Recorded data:
+++++

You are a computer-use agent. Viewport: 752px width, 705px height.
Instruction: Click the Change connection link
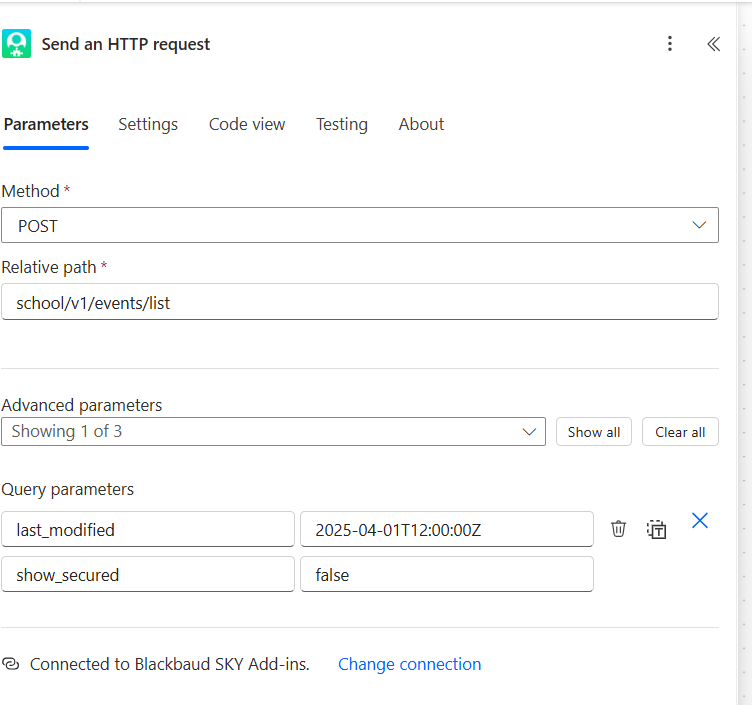pos(409,664)
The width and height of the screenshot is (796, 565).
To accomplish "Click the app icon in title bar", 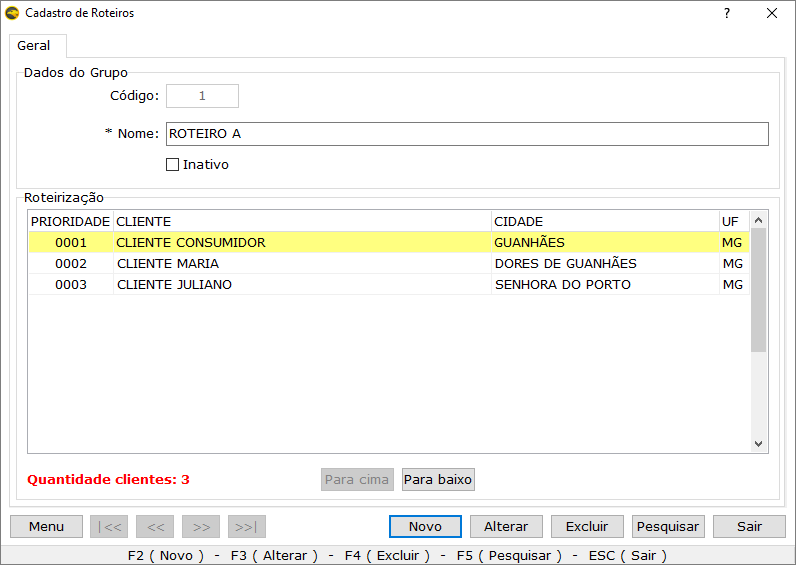I will tap(12, 13).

+++++

On how many lines of the data does the word "height" appear? Reply with the number alone.

2